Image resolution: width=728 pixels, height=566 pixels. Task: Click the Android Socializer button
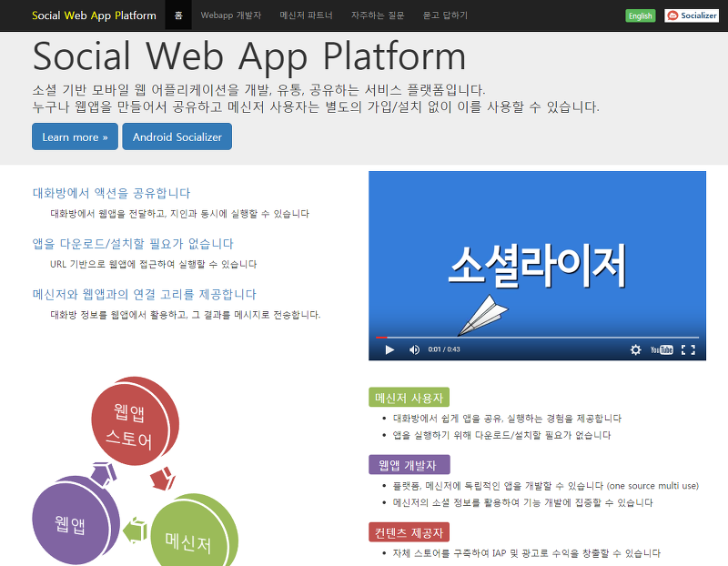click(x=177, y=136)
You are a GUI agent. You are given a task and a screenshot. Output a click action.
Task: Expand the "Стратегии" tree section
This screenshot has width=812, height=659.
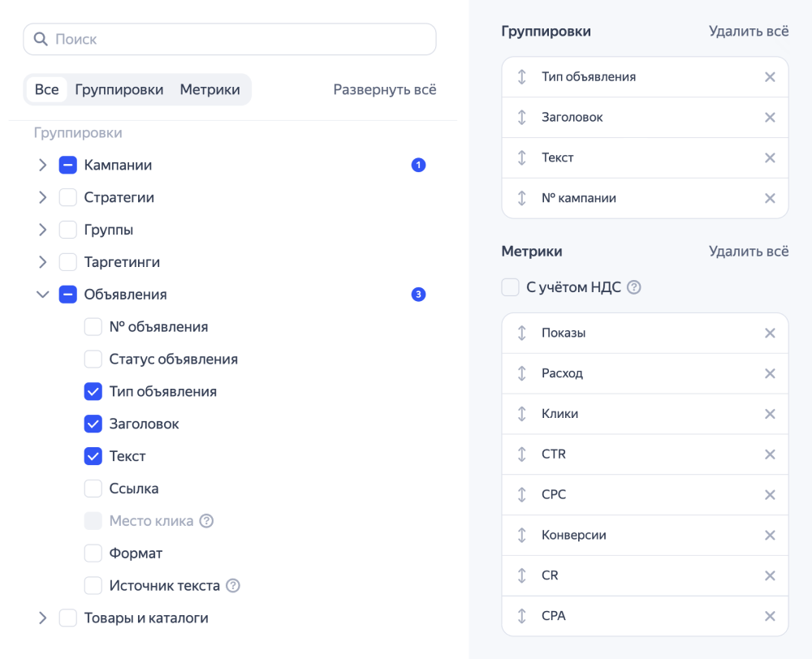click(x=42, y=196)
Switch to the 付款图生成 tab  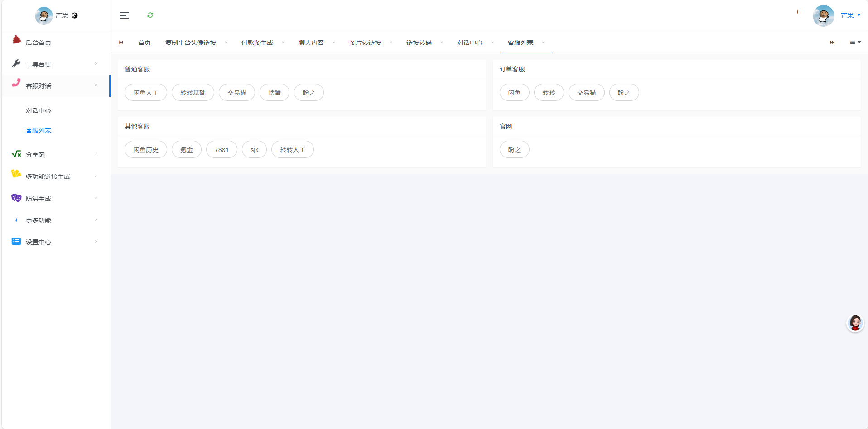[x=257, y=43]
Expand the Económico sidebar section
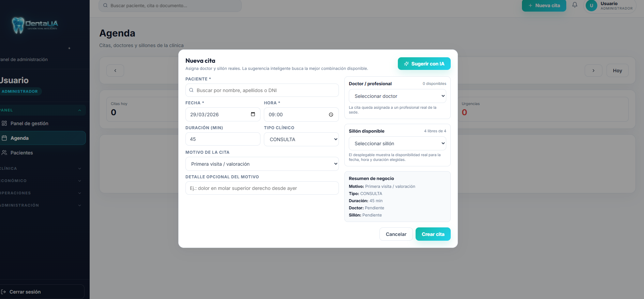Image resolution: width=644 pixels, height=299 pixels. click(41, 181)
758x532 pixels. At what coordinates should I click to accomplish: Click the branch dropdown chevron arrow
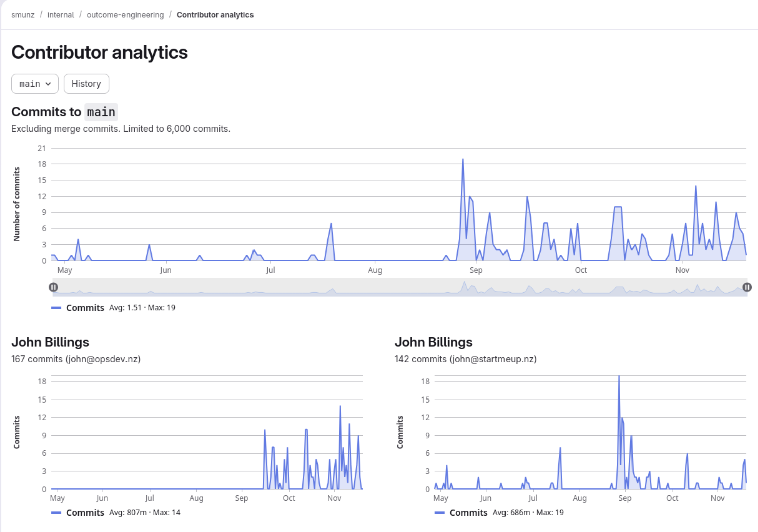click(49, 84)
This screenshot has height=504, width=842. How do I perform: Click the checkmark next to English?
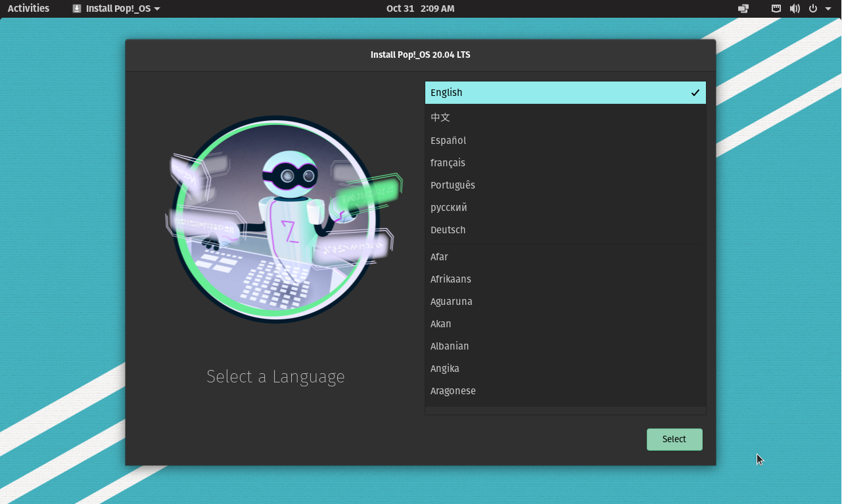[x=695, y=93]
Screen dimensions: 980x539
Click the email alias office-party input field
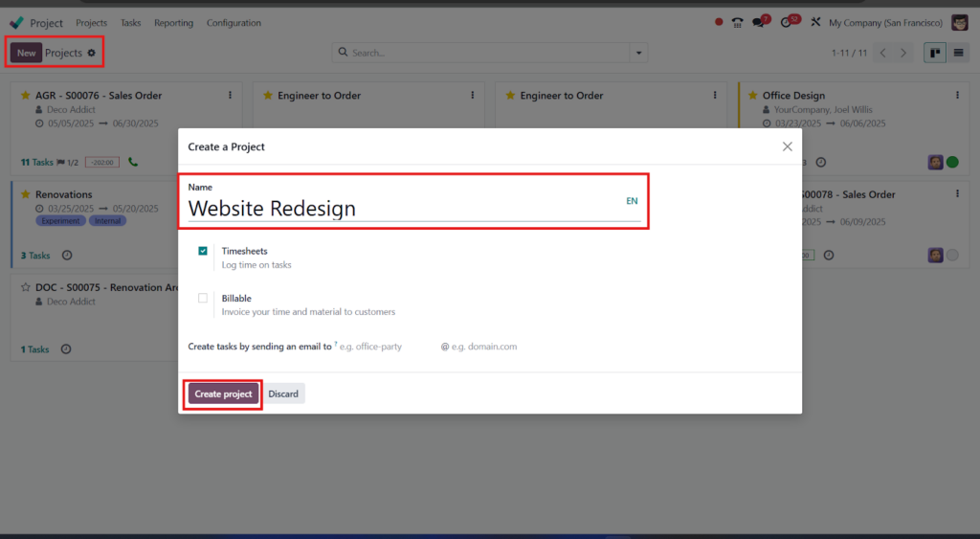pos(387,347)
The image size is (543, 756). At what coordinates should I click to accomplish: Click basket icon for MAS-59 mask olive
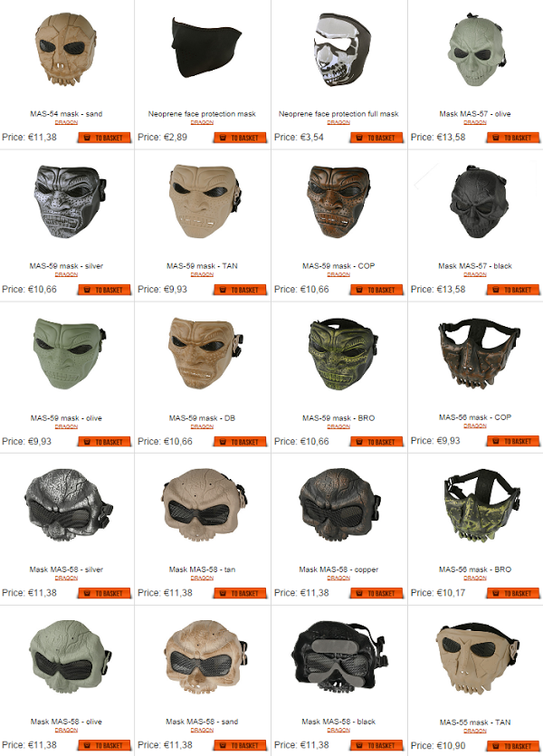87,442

---

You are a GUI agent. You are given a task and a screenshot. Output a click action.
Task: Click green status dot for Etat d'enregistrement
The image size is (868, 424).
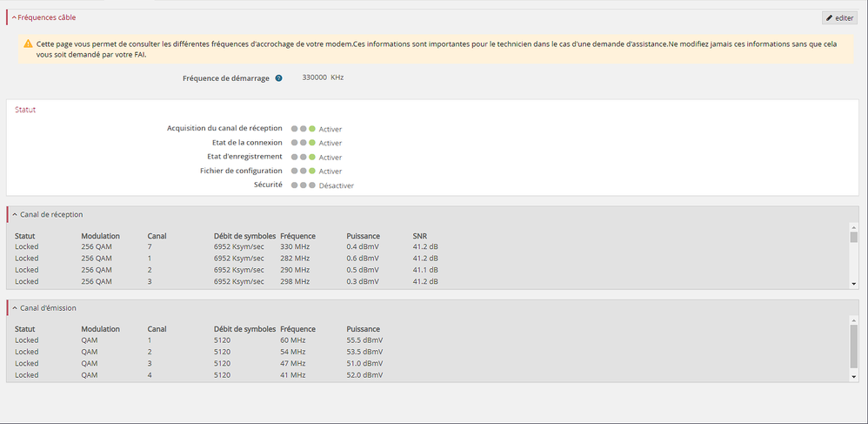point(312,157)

TRY IT: In the records above, find the line containing "Image resolution: width=728" and the line containing "Task: Expand the", then give both of them again word for word along with every line between. Omit any pictures.

YOUR RESPONSE:
Image resolution: width=728 pixels, height=566 pixels. Task: Click the Android Socializer button
click(x=177, y=136)
You are a GUI agent. You are given a task and a screenshot. Output a click action.
Task: Expand the "Стратегии" tree section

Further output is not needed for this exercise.